• [CHALLENGE]: Write out the listing again with "Open" replaced by "Expand" throughout, changing nothing else. Leave the pictures out of your answer.

[Collected data entries]
= = = = = = =
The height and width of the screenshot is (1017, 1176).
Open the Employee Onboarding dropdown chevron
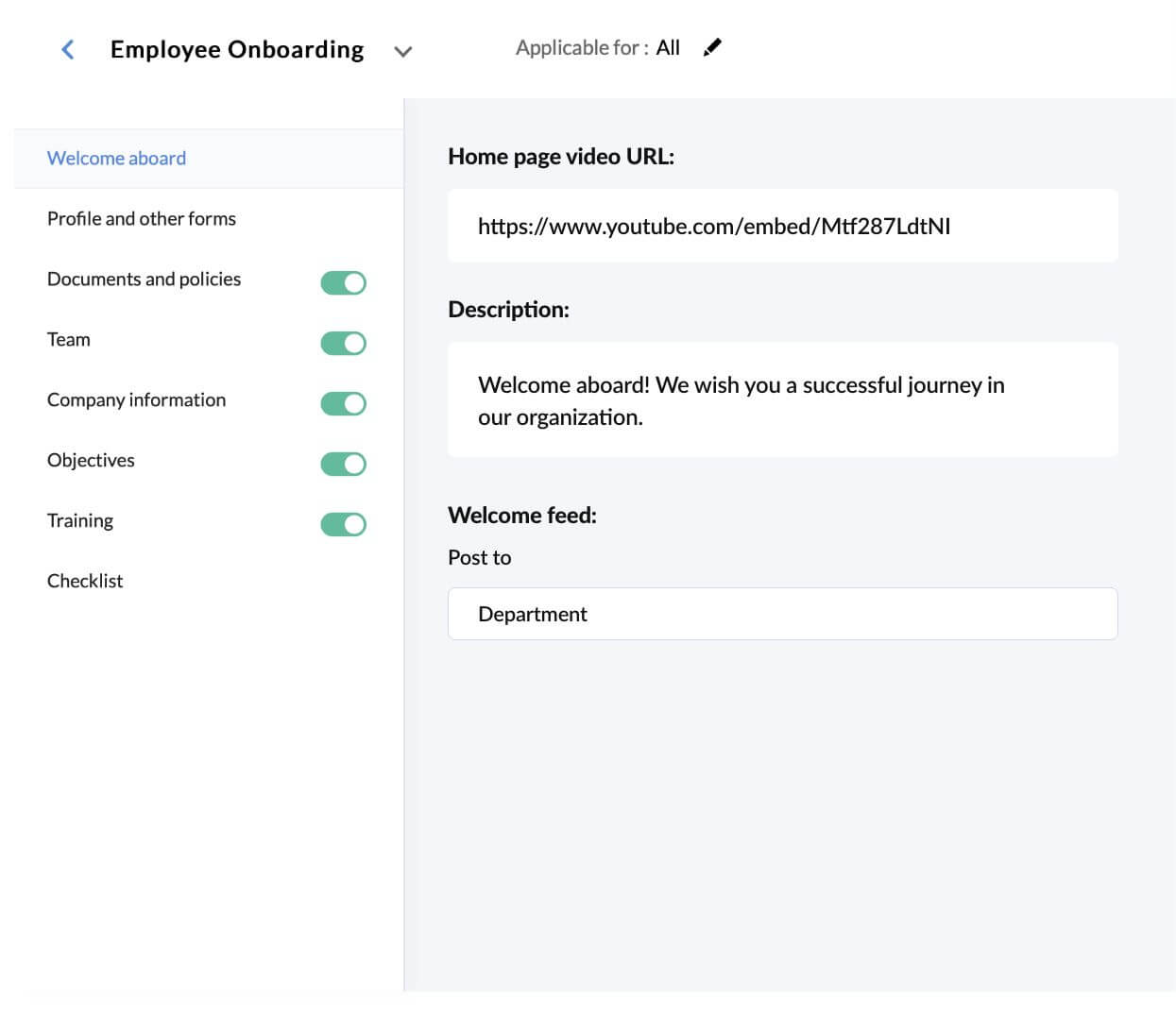tap(403, 52)
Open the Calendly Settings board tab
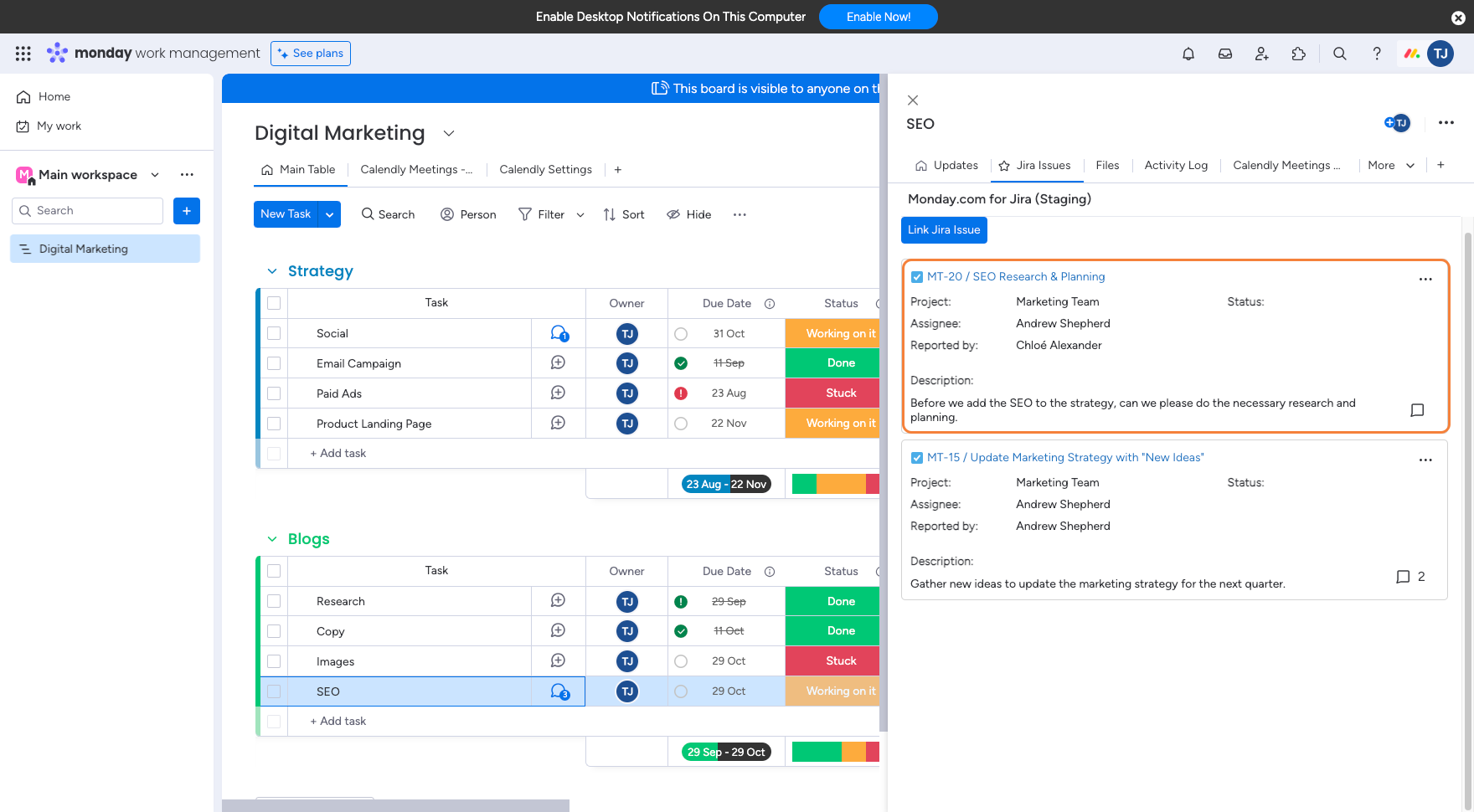 coord(545,169)
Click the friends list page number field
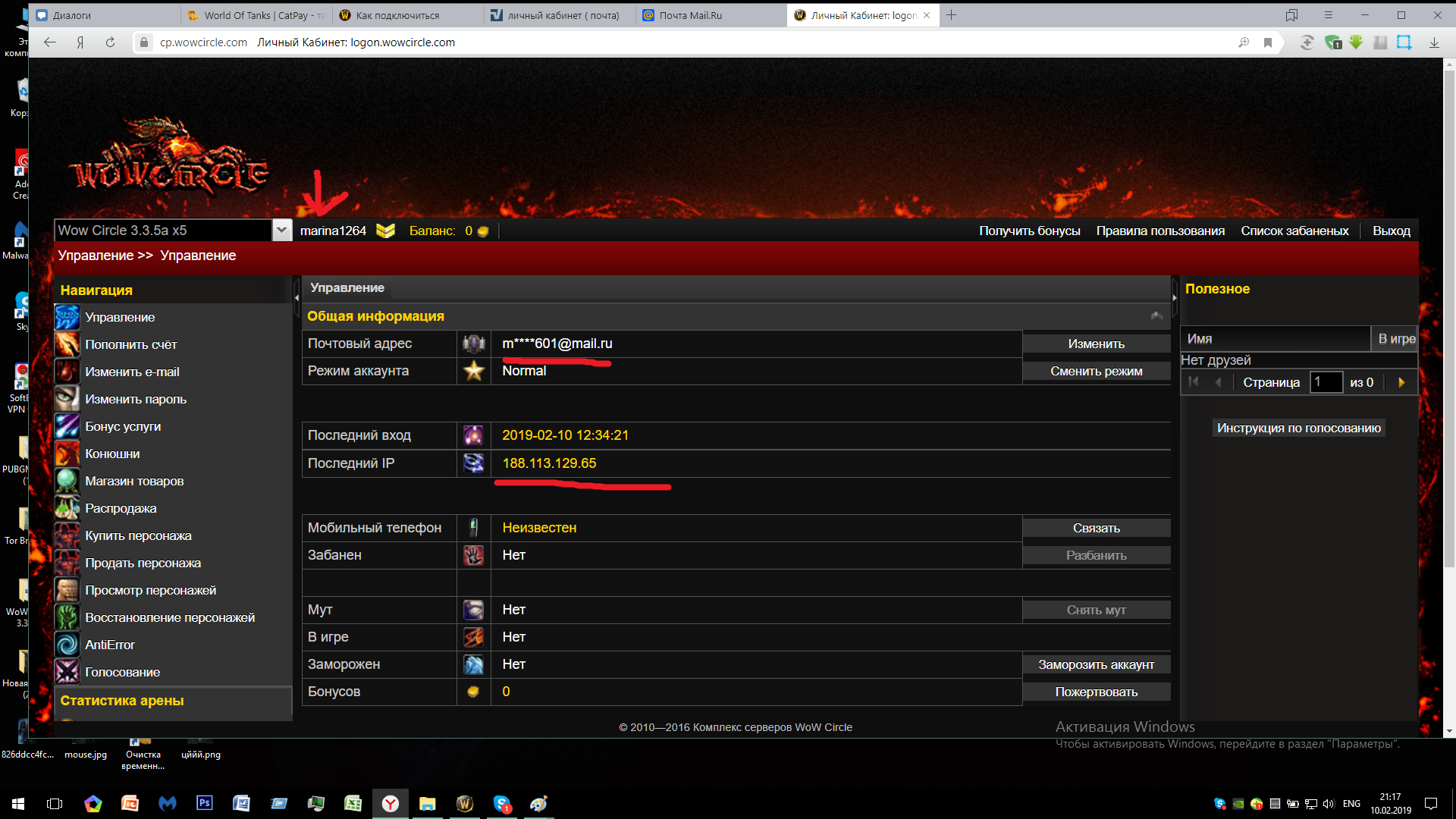 [x=1326, y=383]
= = = = = = =
• [THE RESULT]:
The height and width of the screenshot is (1017, 1176).
Expand the Employee Onboarding dropdown chevron
tap(403, 52)
Expand the Calendly Settings board tab
 coord(545,169)
Click the friends list page number field
 [x=1326, y=383]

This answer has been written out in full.